-- Requests --
1. According to the passage below on the Medes and Persians, why is it hard to identify art that is specifically Median? Answer in one to three sentences.
2. Pick up the passage below on the Medes and Persians after its final sentence and carry it forward.

-- Extracted text --
+ + + + +
The Medes and Persians, both of Iranian/”Scythian” origin, were first mentioned in historical records, in the military and administrative records of Assyrian kinds campaigning in western Iran, from the latter part of the ninth century BC. The archaeological evidence for settling of these regions before these records is incomplete, but the Medes likely conquered the area much earlier than this, with their settlement being located between the (Hurrian-speaking) Manneans to the north and the Elamites to the south. The placement of the original Persians is more difficult as it could relate to several different regions from different periods with the name Parsua, apparently indicating that the Persians progressed from north west Iran in a south-eastern direction. Regardless, this settlement saw the gradual settlement and takeover of the region originally dominated by Hurrians, Manneans and Elamites by the Indo-European peoples hailing from the eastern European and central Asian steppes, namely Medes and Persians. It is worth noting that no undoubtedly Median site or inscribed art has been found, so it is difficult to pinpoint art of specifically Median origin. The Ziwiye pieces could feasibly be Median, but this is unproven.
+ + + + +
-- Given data --
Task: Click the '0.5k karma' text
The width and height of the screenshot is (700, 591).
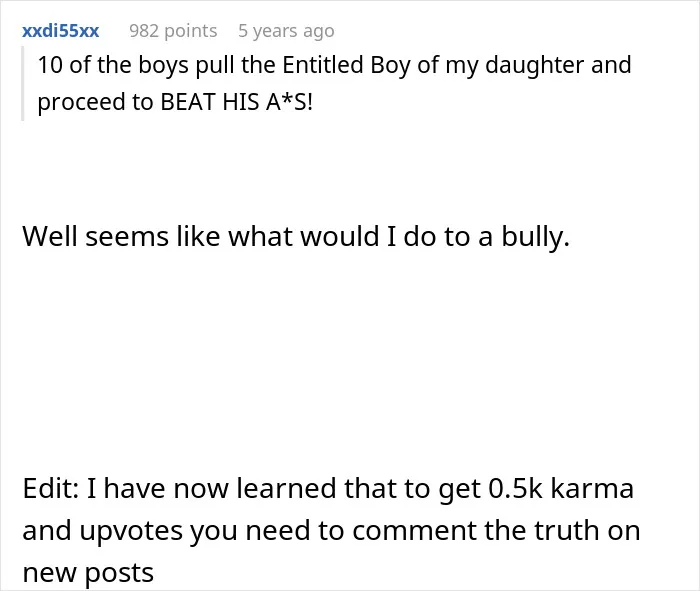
+ + + + +
-- The answers --
1. It is hard to identify specifically Median art because no site or inscribed art has been found that is undoubtedly Median. For that reason, even the Ziwiye pieces remain only a possible, unproven example of Median work.

2.
Below is a bracelet with lion heads, again showing the importance of the twin animal motif, and another example of possible Scythian influence, from Ziwiye, Late 8th – 7th century BC.


Medians like Scythians appear to have shown an appreciation for dynamic patterns over western Asian art forms, which is indicated in the decoration of weapons and scabbards carried by Median dignitaries in Persepolis reliefs and in the scabbard of an armour-bearer of Darius I, as seen below. This is undoubtedly closer in Scythian pieces in terms of design, with many elements such as the row of goats being incomparable to western Asian motifs. The angular poses are similar to Scythian finds in southern Russia, and the spirals around the edge are also distinctly Scythian in style, perhaps relating to hooked beak-heads.


The Achaemenid dynasty was partly Median in origin. I will not discuss the Achaemenid empire a great deal here, as the focus of this article is to draw attention to what we can learn about pre-Zoroastrian religion based on archaeological finds, and by, despite lack of pre-Zoroastrian texts (other than Mesopotamian and Hittite texts with which we may draw close parallels), comparing these finds with those in Europe. Below is a particularly striking relief from the palace of Darius at Persepolis, probably from the reign of Xerxes. It depicts a royal hero slaying a lion-headed beast, again stressing the importance of animism and animal-headed deities even once Zoroastrianism was adopted as the religion of the elites.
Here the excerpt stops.